[Task requirements] Every record is to be returned as written, with no omissions.

[Data records]
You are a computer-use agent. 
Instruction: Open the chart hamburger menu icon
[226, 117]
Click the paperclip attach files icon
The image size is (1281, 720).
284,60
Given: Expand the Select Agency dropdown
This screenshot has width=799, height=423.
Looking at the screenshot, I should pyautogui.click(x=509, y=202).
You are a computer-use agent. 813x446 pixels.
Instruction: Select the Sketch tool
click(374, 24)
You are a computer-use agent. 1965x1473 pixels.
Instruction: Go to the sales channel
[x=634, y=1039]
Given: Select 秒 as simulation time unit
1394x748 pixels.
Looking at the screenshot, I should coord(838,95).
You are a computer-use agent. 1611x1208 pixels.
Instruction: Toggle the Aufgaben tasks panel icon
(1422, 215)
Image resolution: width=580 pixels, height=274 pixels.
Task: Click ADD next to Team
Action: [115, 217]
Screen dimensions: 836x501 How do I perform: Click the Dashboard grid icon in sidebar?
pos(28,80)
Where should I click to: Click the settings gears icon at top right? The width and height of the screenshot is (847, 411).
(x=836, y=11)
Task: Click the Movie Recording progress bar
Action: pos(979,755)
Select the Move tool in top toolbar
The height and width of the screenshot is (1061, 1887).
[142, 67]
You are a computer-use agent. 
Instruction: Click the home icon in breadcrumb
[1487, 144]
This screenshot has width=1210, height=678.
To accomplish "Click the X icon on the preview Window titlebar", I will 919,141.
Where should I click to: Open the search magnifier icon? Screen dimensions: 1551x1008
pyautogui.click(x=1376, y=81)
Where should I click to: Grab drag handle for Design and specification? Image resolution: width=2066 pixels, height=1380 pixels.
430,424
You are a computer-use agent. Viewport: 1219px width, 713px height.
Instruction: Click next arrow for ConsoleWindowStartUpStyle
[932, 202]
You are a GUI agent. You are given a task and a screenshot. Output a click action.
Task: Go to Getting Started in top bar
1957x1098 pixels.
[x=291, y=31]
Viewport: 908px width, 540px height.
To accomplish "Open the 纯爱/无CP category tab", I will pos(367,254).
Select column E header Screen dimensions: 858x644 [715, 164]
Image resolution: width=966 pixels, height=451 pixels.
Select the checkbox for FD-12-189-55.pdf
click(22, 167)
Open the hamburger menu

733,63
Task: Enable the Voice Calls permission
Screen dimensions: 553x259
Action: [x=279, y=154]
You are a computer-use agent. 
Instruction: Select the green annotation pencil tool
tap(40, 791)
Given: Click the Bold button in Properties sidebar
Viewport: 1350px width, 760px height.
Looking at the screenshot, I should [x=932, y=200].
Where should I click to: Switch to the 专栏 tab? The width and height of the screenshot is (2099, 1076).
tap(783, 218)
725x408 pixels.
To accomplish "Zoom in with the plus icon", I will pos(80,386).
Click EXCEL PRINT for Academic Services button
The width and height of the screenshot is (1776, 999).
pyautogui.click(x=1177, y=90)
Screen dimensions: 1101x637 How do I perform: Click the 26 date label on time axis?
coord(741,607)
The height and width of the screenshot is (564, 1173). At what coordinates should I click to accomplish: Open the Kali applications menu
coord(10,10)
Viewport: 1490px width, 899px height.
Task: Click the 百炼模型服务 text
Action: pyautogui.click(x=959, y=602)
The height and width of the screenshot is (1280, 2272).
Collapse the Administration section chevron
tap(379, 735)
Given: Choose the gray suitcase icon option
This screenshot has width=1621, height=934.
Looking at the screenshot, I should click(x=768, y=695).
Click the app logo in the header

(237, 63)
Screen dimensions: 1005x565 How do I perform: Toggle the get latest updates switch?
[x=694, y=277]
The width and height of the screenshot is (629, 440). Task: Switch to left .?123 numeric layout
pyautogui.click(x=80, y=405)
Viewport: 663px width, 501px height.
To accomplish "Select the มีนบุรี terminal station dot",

[Problem solution]
You are a computer-use agent. 
Instruction: Open the chart hamburger menu icon
[226, 117]
Click the paperclip attach files icon
The image size is (1281, 720).
284,60
Given: Expand the Select Agency dropdown
This screenshot has width=799, height=423.
Looking at the screenshot, I should pyautogui.click(x=509, y=202).
You are a computer-use agent. 813x446 pixels.
Instruction: Select the Sketch tool
click(374, 24)
You are a computer-use agent. 1965x1473 pixels.
Instruction: Go to the sales channel
[x=634, y=1039]
Given: Select 秒 as simulation time unit
1394x748 pixels.
Looking at the screenshot, I should coord(838,95).
You are a computer-use agent. 1611x1208 pixels.
Instruction: Toggle the Aufgaben tasks panel icon
(1422, 215)
Image resolution: width=580 pixels, height=274 pixels.
Task: Click ADD next to Team
Action: [115, 217]
Screen dimensions: 836x501 How do I perform: Click the Dashboard grid icon in sidebar?
pos(28,80)
Where should I click to: Click the settings gears icon at top right? The width and height of the screenshot is (847, 411).
(x=836, y=11)
Task: Click the Movie Recording progress bar
Action: pos(979,755)
Select the Move tool in top toolbar
The height and width of the screenshot is (1061, 1887).
[142, 67]
You are a computer-use agent. 
Instruction: Click the home icon in breadcrumb
[1487, 144]
This screenshot has width=1210, height=678.
To accomplish "Click the X icon on the preview Window titlebar", I will 919,141.
Where should I click to: Open the search magnifier icon? Screen dimensions: 1551x1008
pyautogui.click(x=1376, y=81)
Where should I click to: Grab drag handle for Design and specification? Image resolution: width=2066 pixels, height=1380 pixels.
430,424
You are a computer-use agent. Viewport: 1219px width, 713px height.
Instruction: Click next arrow for ConsoleWindowStartUpStyle
[932, 202]
You are a GUI agent. You are given a task and a screenshot. Output a click action.
Task: Go to Getting Started in top bar
1957x1098 pixels.
[x=291, y=31]
Viewport: 908px width, 540px height.
To accomplish "Open the 纯爱/无CP category tab", I will pos(367,254).
Select column E header Screen dimensions: 858x644 [715, 164]
Image resolution: width=966 pixels, height=451 pixels.
Select the checkbox for FD-12-189-55.pdf
click(22, 167)
Open the hamburger menu

733,63
Task: Enable the Voice Calls permission
Screen dimensions: 553x259
Action: [x=279, y=154]
You are a computer-use agent. 
Instruction: Select the green annotation pencil tool
tap(40, 791)
Given: Click the Bold button in Properties sidebar
Viewport: 1350px width, 760px height.
Looking at the screenshot, I should [x=932, y=200].
Where should I click to: Switch to the 专栏 tab? The width and height of the screenshot is (2099, 1076).
tap(783, 218)
725x408 pixels.
To accomplish "Zoom in with the plus icon", I will pos(80,386).
Click EXCEL PRINT for Academic Services button
The width and height of the screenshot is (1776, 999).
pyautogui.click(x=1177, y=90)
Screen dimensions: 1101x637 How do I perform: Click the 26 date label on time axis?
coord(741,607)
The height and width of the screenshot is (564, 1173). At what coordinates should I click to accomplish: Open the Kali applications menu
coord(10,10)
Viewport: 1490px width, 899px height.
Task: Click the 百炼模型服务 text
Action: pyautogui.click(x=959, y=602)
The height and width of the screenshot is (1280, 2272).
Collapse the Administration section chevron
tap(379, 735)
Given: Choose the gray suitcase icon option
This screenshot has width=1621, height=934.
Looking at the screenshot, I should click(x=768, y=695).
Click the app logo in the header

(237, 63)
Screen dimensions: 1005x565 How do I perform: Toggle the get latest updates switch?
[x=694, y=277]
The width and height of the screenshot is (629, 440). Task: Switch to left .?123 numeric layout
pyautogui.click(x=80, y=405)
Viewport: 663px width, 501px height.
To accomplish "Select the มีนบุรี terminal station dot",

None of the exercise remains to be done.